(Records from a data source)
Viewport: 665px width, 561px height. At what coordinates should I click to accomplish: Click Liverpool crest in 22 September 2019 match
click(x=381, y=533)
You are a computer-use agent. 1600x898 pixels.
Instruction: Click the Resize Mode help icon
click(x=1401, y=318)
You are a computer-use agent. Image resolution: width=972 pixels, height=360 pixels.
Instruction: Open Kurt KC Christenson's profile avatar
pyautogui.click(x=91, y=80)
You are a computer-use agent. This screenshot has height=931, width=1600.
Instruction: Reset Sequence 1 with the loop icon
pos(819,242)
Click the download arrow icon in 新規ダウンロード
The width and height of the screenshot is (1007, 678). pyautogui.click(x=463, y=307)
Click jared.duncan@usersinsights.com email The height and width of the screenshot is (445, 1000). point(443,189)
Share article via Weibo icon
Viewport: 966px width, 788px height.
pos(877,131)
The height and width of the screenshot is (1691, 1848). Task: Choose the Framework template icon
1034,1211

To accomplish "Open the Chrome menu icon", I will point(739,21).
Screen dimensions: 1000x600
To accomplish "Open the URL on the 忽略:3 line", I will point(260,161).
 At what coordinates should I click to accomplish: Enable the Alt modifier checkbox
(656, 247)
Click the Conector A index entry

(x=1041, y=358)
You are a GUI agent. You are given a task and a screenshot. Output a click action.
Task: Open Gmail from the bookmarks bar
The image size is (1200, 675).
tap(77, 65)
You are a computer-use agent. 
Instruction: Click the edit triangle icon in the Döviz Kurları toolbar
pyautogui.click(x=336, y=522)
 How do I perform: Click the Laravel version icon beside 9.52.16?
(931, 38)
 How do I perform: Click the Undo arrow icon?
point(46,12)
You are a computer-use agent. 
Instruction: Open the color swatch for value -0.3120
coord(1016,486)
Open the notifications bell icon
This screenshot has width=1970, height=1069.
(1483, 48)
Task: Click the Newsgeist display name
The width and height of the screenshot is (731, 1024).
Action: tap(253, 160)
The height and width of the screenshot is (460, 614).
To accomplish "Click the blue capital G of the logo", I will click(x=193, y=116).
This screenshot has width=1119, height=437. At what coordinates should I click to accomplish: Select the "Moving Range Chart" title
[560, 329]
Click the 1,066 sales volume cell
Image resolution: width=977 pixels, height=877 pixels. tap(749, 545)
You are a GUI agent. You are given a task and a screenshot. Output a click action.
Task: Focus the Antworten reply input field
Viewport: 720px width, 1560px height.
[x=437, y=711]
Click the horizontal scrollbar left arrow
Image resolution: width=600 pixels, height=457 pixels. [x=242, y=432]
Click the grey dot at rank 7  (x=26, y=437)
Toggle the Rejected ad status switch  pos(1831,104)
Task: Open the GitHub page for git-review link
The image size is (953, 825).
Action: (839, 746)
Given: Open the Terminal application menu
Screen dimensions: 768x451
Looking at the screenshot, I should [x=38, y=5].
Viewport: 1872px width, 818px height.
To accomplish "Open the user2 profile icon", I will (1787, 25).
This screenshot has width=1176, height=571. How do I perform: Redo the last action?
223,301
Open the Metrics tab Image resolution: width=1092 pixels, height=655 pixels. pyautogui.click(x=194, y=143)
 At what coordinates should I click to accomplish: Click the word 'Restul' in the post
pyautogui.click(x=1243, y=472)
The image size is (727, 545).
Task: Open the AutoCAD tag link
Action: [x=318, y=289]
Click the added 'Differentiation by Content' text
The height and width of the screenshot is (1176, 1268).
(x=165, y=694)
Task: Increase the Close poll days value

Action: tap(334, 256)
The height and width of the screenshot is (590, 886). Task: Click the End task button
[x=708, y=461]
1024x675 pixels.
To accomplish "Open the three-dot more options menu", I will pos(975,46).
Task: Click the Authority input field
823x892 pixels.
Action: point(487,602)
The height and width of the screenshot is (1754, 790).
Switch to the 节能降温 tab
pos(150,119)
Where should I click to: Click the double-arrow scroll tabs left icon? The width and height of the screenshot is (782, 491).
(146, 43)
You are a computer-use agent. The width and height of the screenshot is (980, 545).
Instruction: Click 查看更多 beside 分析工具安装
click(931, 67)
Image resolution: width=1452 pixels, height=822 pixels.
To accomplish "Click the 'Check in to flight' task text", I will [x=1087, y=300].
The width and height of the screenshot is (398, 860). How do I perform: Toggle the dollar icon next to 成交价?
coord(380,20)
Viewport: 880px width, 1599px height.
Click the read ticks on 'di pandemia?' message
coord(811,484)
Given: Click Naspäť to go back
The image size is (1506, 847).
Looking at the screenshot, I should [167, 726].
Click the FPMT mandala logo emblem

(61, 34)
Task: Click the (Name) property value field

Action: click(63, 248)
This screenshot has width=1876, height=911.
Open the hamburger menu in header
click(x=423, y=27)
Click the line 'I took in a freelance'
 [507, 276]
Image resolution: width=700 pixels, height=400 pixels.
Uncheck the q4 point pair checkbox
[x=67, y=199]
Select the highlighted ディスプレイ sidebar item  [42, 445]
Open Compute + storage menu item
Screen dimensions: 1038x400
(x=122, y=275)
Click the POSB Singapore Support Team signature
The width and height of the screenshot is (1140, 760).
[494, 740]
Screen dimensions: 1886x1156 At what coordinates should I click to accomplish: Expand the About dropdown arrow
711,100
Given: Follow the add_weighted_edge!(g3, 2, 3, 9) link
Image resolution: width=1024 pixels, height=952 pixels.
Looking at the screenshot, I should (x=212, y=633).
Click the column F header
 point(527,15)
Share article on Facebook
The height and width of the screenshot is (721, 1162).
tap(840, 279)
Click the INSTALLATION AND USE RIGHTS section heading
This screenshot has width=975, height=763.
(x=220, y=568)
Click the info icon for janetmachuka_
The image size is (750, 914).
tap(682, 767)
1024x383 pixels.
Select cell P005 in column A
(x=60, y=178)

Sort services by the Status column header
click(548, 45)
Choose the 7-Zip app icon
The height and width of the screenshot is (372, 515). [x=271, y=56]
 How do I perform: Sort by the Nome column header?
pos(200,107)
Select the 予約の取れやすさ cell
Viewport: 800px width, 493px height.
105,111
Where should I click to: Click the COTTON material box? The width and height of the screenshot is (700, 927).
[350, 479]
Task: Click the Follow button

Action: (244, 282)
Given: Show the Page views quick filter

* **TASK STATEMENT**:
Please return the full set of records exactly as given above.

* **TASK RESULT**:
Viewport: 665px width, 561px height. At what coordinates should I click to accomplish: Click Liverpool crest in 22 September 2019 match
click(x=381, y=533)
You are a computer-use agent. 1600x898 pixels.
Instruction: Click the Resize Mode help icon
click(x=1401, y=318)
You are a computer-use agent. Image resolution: width=972 pixels, height=360 pixels.
Instruction: Open Kurt KC Christenson's profile avatar
pyautogui.click(x=91, y=80)
You are a computer-use agent. This screenshot has height=931, width=1600.
Instruction: Reset Sequence 1 with the loop icon
pos(819,242)
Click the download arrow icon in 新規ダウンロード
The width and height of the screenshot is (1007, 678). pyautogui.click(x=463, y=307)
Click jared.duncan@usersinsights.com email The height and width of the screenshot is (445, 1000). point(443,189)
Share article via Weibo icon
Viewport: 966px width, 788px height.
pos(877,131)
The height and width of the screenshot is (1691, 1848). Task: Choose the Framework template icon
1034,1211

To accomplish "Open the Chrome menu icon", I will point(739,21).
Screen dimensions: 1000x600
To accomplish "Open the URL on the 忽略:3 line", I will point(260,161).
 At what coordinates should I click to accomplish: Enable the Alt modifier checkbox
(656, 247)
Click the Conector A index entry

(x=1041, y=358)
You are a GUI agent. You are given a task and a screenshot. Output a click action.
Task: Open Gmail from the bookmarks bar
The image size is (1200, 675).
tap(77, 65)
You are a computer-use agent. 
Instruction: Click the edit triangle icon in the Döviz Kurları toolbar
pyautogui.click(x=336, y=522)
 How do I perform: Click the Laravel version icon beside 9.52.16?
(931, 38)
 How do I perform: Click the Undo arrow icon?
point(46,12)
You are a computer-use agent. 
Instruction: Open the color swatch for value -0.3120
coord(1016,486)
Open the notifications bell icon
This screenshot has width=1970, height=1069.
(1483, 48)
Task: Click the Newsgeist display name
The width and height of the screenshot is (731, 1024).
Action: tap(253, 160)
The height and width of the screenshot is (460, 614).
To accomplish "Click the blue capital G of the logo", I will click(x=193, y=116).
This screenshot has width=1119, height=437. At what coordinates should I click to accomplish: Select the "Moving Range Chart" title
[560, 329]
Click the 1,066 sales volume cell
Image resolution: width=977 pixels, height=877 pixels. tap(749, 545)
You are a GUI agent. You are given a task and a screenshot. Output a click action.
Task: Focus the Antworten reply input field
Viewport: 720px width, 1560px height.
[x=437, y=711]
Click the horizontal scrollbar left arrow
Image resolution: width=600 pixels, height=457 pixels. [x=242, y=432]
Click the grey dot at rank 7  (x=26, y=437)
Toggle the Rejected ad status switch  pos(1831,104)
Task: Open the GitHub page for git-review link
The image size is (953, 825).
Action: (839, 746)
Given: Open the Terminal application menu
Screen dimensions: 768x451
Looking at the screenshot, I should [x=38, y=5].
Viewport: 1872px width, 818px height.
To accomplish "Open the user2 profile icon", I will (1787, 25).
This screenshot has width=1176, height=571. How do I perform: Redo the last action?
223,301
Open the Metrics tab Image resolution: width=1092 pixels, height=655 pixels. pyautogui.click(x=194, y=143)
 At what coordinates should I click to accomplish: Click the word 'Restul' in the post
pyautogui.click(x=1243, y=472)
The image size is (727, 545).
Task: Open the AutoCAD tag link
Action: [x=318, y=289]
Click the added 'Differentiation by Content' text
The height and width of the screenshot is (1176, 1268).
(x=165, y=694)
Task: Increase the Close poll days value

Action: tap(334, 256)
The height and width of the screenshot is (590, 886). Task: Click the End task button
[x=708, y=461]
1024x675 pixels.
To accomplish "Open the three-dot more options menu", I will pos(975,46).
Task: Click the Authority input field
823x892 pixels.
Action: point(487,602)
The height and width of the screenshot is (1754, 790).
Switch to the 节能降温 tab
pos(150,119)
Where should I click to: Click the double-arrow scroll tabs left icon? The width and height of the screenshot is (782, 491).
(146, 43)
You are a computer-use agent. The width and height of the screenshot is (980, 545).
Instruction: Click 查看更多 beside 分析工具安装
click(931, 67)
Image resolution: width=1452 pixels, height=822 pixels.
To accomplish "Click the 'Check in to flight' task text", I will [x=1087, y=300].
The width and height of the screenshot is (398, 860). How do I perform: Toggle the dollar icon next to 成交价?
coord(380,20)
Viewport: 880px width, 1599px height.
Click the read ticks on 'di pandemia?' message
coord(811,484)
Given: Click Naspäť to go back
The image size is (1506, 847).
Looking at the screenshot, I should [167, 726].
Click the FPMT mandala logo emblem

(61, 34)
Task: Click the (Name) property value field

Action: click(63, 248)
This screenshot has width=1876, height=911.
Open the hamburger menu in header
click(x=423, y=27)
Click the line 'I took in a freelance'
 [507, 276]
Image resolution: width=700 pixels, height=400 pixels.
Uncheck the q4 point pair checkbox
[x=67, y=199]
Select the highlighted ディスプレイ sidebar item  [42, 445]
Open Compute + storage menu item
Screen dimensions: 1038x400
(x=122, y=275)
Click the POSB Singapore Support Team signature
The width and height of the screenshot is (1140, 760).
[494, 740]
Screen dimensions: 1886x1156 At what coordinates should I click to accomplish: Expand the About dropdown arrow
711,100
Given: Follow the add_weighted_edge!(g3, 2, 3, 9) link
Image resolution: width=1024 pixels, height=952 pixels.
Looking at the screenshot, I should (x=212, y=633).
Click the column F header
 point(527,15)
Share article on Facebook
The height and width of the screenshot is (721, 1162).
tap(840, 279)
Click the INSTALLATION AND USE RIGHTS section heading
This screenshot has width=975, height=763.
(x=220, y=568)
Click the info icon for janetmachuka_
The image size is (750, 914).
tap(682, 767)
1024x383 pixels.
Select cell P005 in column A
(x=60, y=178)

Sort services by the Status column header
click(548, 45)
Choose the 7-Zip app icon
The height and width of the screenshot is (372, 515). [x=271, y=56]
 How do I perform: Sort by the Nome column header?
pos(200,107)
Select the 予約の取れやすさ cell
Viewport: 800px width, 493px height.
105,111
Where should I click to: Click the COTTON material box? The width and height of the screenshot is (700, 927).
[350, 479]
Task: Click the Follow button

Action: (244, 282)
Given: Show the Page views quick filter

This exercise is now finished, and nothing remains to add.